What I should also have said is that trade agreements are not static, and that the winners in the 1990s are not necessarily the same winners in the 20-teens. Some have not changed. It appears U.S. farmers have been big winners almost from the beginning, and they continue to do very well, particularly exporting to Mexico. Of course there are some cranky farmers out there — the sugar and tomato growers and some of the beef people who want to bring back COOL — but on the whole U.S. agriculture has done just fine. Manufacturing is more of a mixed bag, but most sectors, notably automobiles, which is probably the biggest one, will say they’re satisfied with the status quo. This is largely because they looked at the rules and then evolved their supply chains in ways that minimize costs consistent with those rules. Understandably, they have now figured out that if the rules change they will have to start over and reconstruct their supply chains. That will be time-consuming and expensive, and the outcome uncertain.

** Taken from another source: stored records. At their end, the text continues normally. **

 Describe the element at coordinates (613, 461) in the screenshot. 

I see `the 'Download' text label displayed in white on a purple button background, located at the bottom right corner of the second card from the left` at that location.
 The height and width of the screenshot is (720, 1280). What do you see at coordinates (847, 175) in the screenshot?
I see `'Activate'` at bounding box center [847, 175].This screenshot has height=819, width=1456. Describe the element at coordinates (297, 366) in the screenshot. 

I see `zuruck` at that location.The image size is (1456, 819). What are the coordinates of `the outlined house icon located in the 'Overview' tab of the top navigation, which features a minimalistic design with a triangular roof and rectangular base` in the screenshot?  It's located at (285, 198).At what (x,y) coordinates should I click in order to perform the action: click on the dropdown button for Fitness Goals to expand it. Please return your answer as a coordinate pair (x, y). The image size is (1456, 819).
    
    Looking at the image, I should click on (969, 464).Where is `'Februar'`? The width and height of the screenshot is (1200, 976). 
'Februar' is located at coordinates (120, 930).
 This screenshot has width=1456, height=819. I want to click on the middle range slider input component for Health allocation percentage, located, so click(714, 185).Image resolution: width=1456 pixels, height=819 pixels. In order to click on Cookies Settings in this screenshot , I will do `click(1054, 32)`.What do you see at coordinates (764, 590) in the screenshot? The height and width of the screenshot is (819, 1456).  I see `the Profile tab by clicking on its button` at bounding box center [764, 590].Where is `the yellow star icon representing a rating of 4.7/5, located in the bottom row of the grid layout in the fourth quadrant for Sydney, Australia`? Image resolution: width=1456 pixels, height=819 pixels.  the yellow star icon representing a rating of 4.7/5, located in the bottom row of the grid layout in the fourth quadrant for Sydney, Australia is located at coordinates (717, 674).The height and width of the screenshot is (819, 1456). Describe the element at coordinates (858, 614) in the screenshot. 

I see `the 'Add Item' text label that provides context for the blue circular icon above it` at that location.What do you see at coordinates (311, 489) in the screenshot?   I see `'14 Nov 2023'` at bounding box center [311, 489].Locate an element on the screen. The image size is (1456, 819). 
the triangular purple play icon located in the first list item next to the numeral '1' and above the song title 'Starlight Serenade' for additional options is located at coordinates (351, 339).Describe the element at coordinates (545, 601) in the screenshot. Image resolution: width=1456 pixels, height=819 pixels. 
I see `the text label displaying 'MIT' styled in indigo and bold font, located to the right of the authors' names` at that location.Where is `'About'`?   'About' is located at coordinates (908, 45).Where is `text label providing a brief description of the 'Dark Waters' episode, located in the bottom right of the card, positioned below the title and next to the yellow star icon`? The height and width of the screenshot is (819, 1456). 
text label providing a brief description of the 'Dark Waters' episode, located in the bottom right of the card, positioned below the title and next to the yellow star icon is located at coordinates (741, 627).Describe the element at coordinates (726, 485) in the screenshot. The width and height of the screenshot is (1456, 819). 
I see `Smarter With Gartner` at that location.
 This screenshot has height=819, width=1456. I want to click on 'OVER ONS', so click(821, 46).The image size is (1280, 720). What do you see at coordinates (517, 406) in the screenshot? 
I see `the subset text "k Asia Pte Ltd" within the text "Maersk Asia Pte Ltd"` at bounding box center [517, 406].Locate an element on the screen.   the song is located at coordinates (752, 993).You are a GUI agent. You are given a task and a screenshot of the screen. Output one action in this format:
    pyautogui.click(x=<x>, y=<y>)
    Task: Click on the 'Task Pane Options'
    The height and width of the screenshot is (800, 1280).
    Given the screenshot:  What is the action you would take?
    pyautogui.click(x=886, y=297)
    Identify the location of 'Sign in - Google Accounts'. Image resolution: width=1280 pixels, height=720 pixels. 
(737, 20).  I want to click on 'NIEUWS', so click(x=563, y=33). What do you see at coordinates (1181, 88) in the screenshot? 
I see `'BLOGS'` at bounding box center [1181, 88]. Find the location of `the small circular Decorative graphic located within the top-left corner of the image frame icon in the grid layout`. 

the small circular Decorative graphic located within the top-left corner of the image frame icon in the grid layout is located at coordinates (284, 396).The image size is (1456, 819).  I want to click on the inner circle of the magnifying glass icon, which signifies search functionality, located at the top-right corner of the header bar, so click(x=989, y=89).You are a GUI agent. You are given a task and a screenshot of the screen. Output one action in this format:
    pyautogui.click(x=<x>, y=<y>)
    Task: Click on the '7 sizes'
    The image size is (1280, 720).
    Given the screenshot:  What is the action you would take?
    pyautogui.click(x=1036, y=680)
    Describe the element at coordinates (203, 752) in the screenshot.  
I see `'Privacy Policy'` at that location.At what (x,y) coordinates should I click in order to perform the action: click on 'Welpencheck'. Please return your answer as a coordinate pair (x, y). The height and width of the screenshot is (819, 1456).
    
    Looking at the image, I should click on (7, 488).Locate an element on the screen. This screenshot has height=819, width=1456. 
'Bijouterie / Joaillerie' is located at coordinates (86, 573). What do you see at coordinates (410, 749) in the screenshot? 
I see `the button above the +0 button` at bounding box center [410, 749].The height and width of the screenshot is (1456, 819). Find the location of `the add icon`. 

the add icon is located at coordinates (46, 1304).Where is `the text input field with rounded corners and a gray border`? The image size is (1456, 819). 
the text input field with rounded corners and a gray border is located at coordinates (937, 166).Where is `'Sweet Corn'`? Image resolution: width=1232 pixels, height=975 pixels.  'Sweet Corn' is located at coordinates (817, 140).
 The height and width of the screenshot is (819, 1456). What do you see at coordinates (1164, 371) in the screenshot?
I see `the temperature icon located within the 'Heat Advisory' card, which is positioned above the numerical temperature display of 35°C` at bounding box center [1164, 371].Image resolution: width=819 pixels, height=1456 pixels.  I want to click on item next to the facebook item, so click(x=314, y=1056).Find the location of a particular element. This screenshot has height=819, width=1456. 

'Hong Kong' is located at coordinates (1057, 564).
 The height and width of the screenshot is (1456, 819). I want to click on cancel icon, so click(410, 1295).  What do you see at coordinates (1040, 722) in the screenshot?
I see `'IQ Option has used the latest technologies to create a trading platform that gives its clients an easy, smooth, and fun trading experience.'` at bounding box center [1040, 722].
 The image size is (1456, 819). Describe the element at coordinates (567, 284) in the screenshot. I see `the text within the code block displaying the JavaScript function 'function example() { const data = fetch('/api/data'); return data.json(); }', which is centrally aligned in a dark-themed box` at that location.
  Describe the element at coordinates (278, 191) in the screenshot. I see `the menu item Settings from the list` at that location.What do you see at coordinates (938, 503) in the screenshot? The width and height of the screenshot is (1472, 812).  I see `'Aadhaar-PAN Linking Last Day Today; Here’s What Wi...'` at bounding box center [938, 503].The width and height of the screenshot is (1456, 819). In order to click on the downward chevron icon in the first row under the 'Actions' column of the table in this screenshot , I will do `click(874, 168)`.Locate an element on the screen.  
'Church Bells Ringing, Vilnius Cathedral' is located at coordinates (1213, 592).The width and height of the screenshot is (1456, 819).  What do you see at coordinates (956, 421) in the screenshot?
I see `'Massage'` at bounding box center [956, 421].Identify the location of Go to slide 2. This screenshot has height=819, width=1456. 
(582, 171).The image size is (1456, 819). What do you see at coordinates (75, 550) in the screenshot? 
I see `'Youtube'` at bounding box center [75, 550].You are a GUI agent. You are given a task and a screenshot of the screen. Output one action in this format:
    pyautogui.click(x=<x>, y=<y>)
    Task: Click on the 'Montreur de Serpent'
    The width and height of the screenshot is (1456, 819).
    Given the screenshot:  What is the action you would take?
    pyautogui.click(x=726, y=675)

As is usual with companies, they prefer the known to the unknown.
The self-identifying losers appear to be organized labor and NGOs that claim to speak for ‘the people’ as opposed to ‘the big corporations’ (Little companies apparently get a free ride). Organized labor has a point, up to a point. To the extent plants moved to Mexico, the jobs lost were primarily union jobs, and the argument that the plants moved in search of lower wage workers is not wrong, although it tells only part of the story. Of course, the dead end solution at this point would be to pull out entirely, which would disrupt thousands of supply lines and make everybody worse off. The smarter solution, which Sandy Levin (D-MI) and others have pushed is stronger labor and environment language and better enforcement of same, which would simultaneously leave Mexican workers better off and narrow the wage gap between the two countries. That would be a win-win outcome rather than the lose-lose outcome of bailing out of the agreement.
NGOs are a different story. It’s never quite clear who ‘the people’ they represent are, aside from themselves, but they do make a lot of noise so attention must be paid. I once debated someone from this group, and she began with an argument that has always stuck with me: the issue is not about trade, it’s about power. It’s about the little guy being either ignored or taken advantage of by politicians and Washington elites that care only about the big corporations that support them. This was very much a theme in the last election, and I have written in the past about trade becoming a scapegoat for a host of other issues. Now that we are talking about an actual negotiation rather than theory, the scapegoating becomes clearer because there is precious little NAFTA can do to actually solve the alienation problem, particularly when we have a president determined to regularly remind everybody of it.
NGOs do have demands: process change — more transparency, more consultation, elimination of investor-state dispute settlement provisions (ISDS, and a lot of the same things their labor and environmentalist colleagues want). The dilemma all these groups face is that the price of influence is always the possibility of support. If they are prepared to say, “Give me X, Y, and Z, and I’ll support NAFTA,” then negotiators can take them seriously and do business with them. So far they have not been willing to do that. Occasionally, someone goes on defense and argues that there are trade agreements they “could” support, but those remain largely undefined and decoupled from any actual negotiation. Business, in contrast, figured out the game a long time ago and has always been prepared to provide support if the price is right. That may be why the trade opponents claim the deck is stacked against them, but the truth is they simply have not played their cards as well.
William Reinsch is a Distinguished Fellow with the Stimson Center, where he works principally with the Center’s Trade21 initiative.